Saturday, September 17, 2011

jub jub

This week status effects and their related actions were done. Additionally the data portion of abilities was down in addition to part of their implementation.

Saturday, September 10, 2011

microimplementation

I have begun implementing the battle system in tiny independent pieces. So far this is going pretty well! Currently I have damage processing, conditionals (non-trivial when game data can be transferred over the network so an ordinary eval statement is out of the question), and actions. I will talk more about this design strategy next week!

Saturday, September 3, 2011

batter

I added a new model-file selection prompt, a sync and change model button, and even optimized the DB slow issue (h2o used to take 4 seconds to load. now it's instant)- which turned out to be a fairly simple error on my part. Hooray! Next week, the battle system begins.

Saturday, August 27, 2011

Return to Gruedorf

The gruedorf site was down for like a week and without a timer to nag me I simply didn't care to update this thing. But that's all in the past.

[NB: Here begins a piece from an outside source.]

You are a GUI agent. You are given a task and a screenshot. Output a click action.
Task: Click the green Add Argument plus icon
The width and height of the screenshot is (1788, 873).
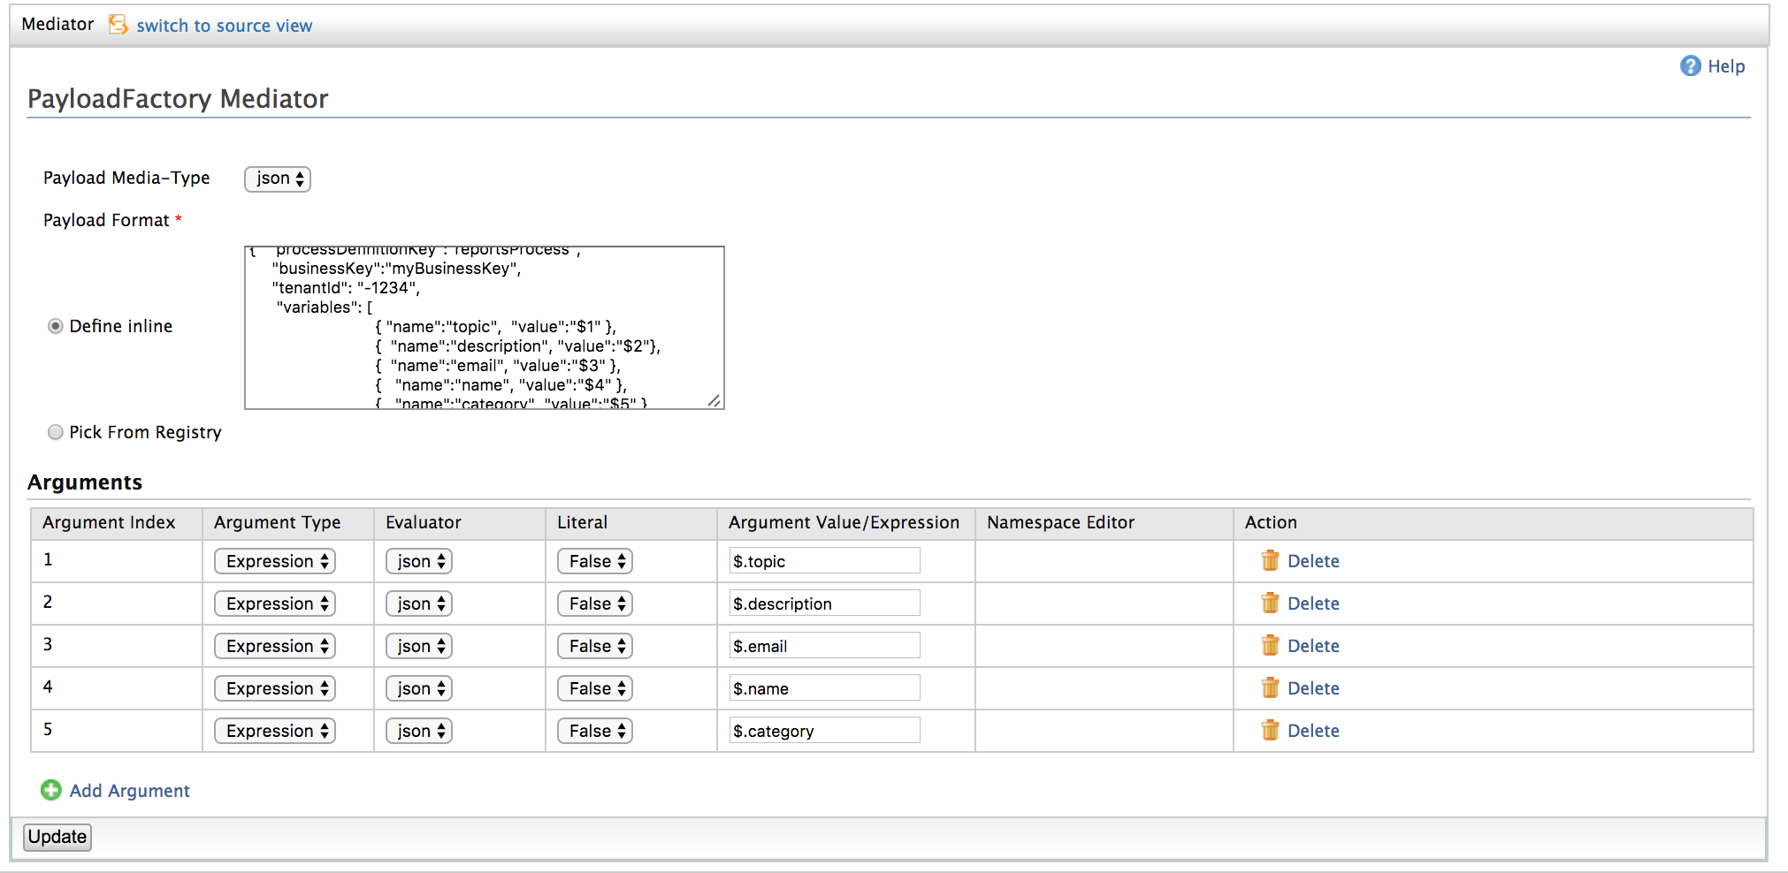point(51,791)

Updates or not, plenty of progress has went down. In short summary the current build of the game lets 4 players connect together using a simple gui, walk around the map in a turn-based fashion, and chat.

That was completed weeks ago. More recently I have been churning out technical documentation for the battle system's mechanics and designing how the main game plays out. More recently I took ikaDB out of the attic, ripped out its dependencies on iked (since ika in general is now dead), renamed it to GameDB (I need a better name), and have begun to spruce it up a bit for this project.

The first improvement I've made is caching the GUI for models. More specifically: wxpython (or possibly the database itself) is really slow at generating the GUI for each model, so I added caching the generated model GUIs at start up so the interface is much snappier now. Unfortunately I couldn't make it cache modal pop-ups for add/editing sub-models due to how wx works, but those are used less frequently and they cache after the first instance so it's not too bad.

Next up is revising the GUI for its new standalone format, fixing up the bugs I encountered while working on Hydration 2, and trying to speed up the underlying DB access (presently it's too slow to use in real-time, you basically have to load the entire thing into your game at start-up, and that takes a few seconds. I hate this and want to fix it. I'm not sure of the underlying cause yet.) I'm toying with the idea of a public release of GameDB since it would be useful for virtually any game written in Python, but there's a lot of nasty gunk in it I'd want cleaned up before a public release.

Saturday, June 18, 2011

aaaaaaa

Some design doc work was done. That was it! for reasons beyond my control.

Saturday, June 11, 2011

Find Path

I got the beginning of pathfinding done but there's still additional work to be done on it. Then I realized my planning was insufficent to determine how to connect the dots so I went back and started expanding the design doc for the code. And I am still doing just that. A poor week.

Saturday, June 4, 2011

Bugs, bugs, bugs

My goal for the week, after some soul searching, was to get sprites working. That goal has been mostly completed.

It's partially due to my inexperience with it but so far C++ is like working in sludge since virtually every additional piece of functionality I add gets a bug/flaw associated with it that takes an hour or more to fix before I can move on to the next thing (hello thar manual memory management). Hopefully that becomes less plentiful as I get used to it.